Nothing but the lines from the one including "Screen dimensions: 338x597" through the last line of the entries, restated exactly, should appear in the answer; omit the pictures.

Start of Block

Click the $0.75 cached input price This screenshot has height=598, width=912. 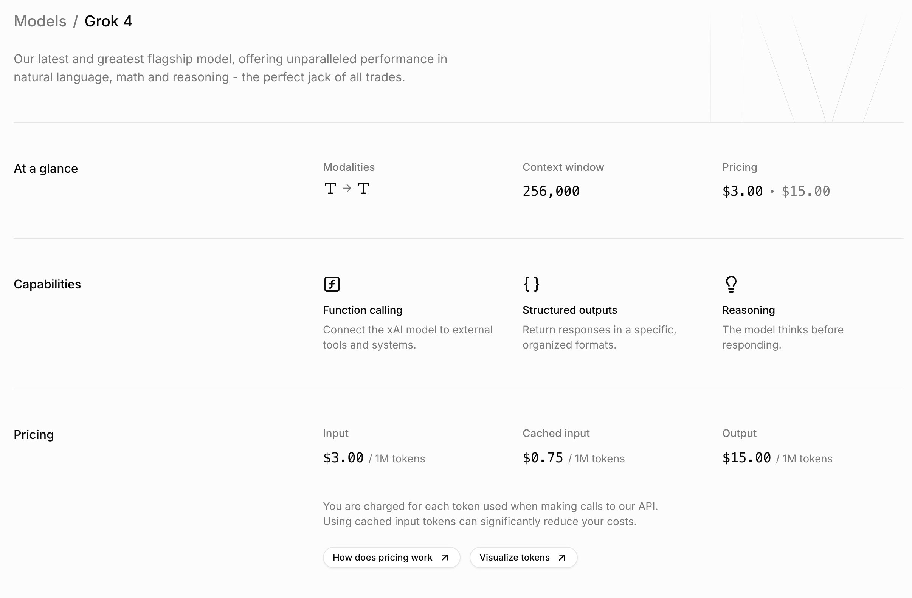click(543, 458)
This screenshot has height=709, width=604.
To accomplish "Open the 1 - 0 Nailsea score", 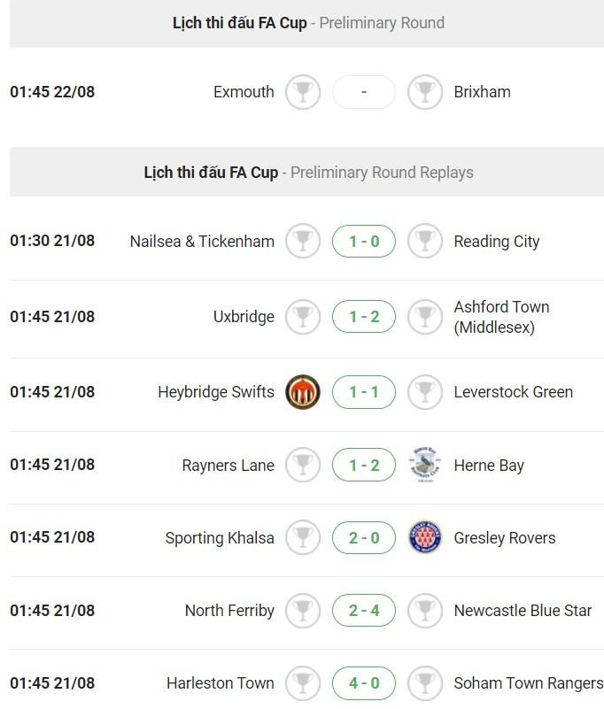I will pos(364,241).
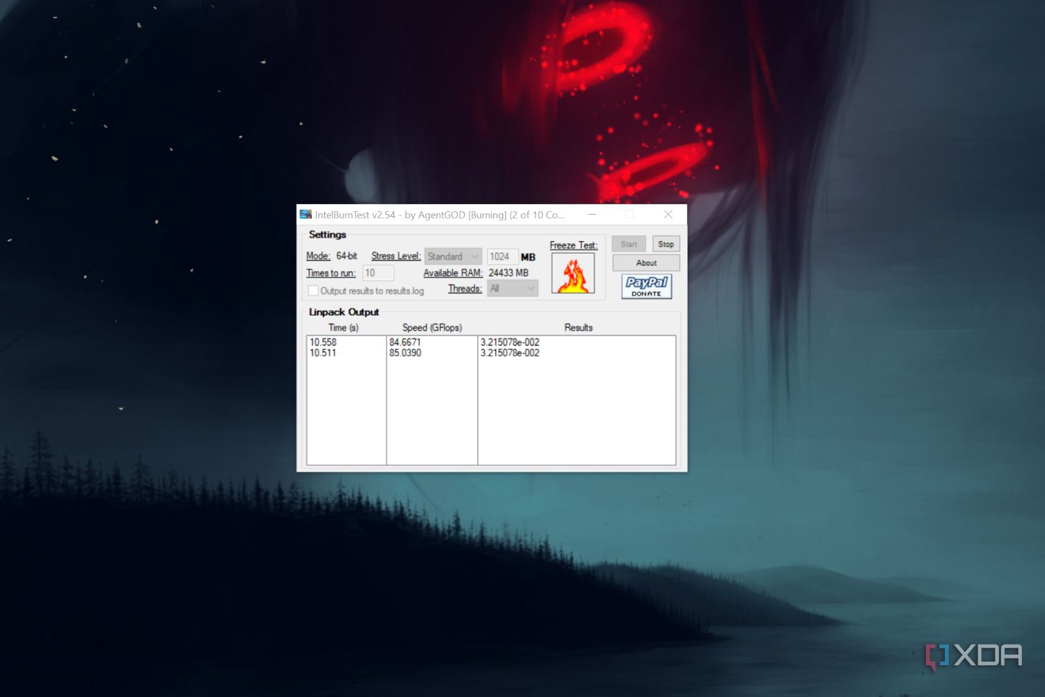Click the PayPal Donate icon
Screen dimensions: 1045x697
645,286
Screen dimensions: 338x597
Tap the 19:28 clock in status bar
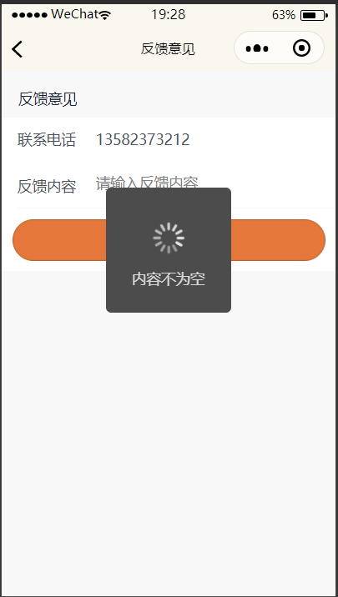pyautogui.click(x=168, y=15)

End of Block

[Solution for this exercise]:
Screen dimensions: 338x597
Tap the 19:28 clock in status bar
pyautogui.click(x=168, y=15)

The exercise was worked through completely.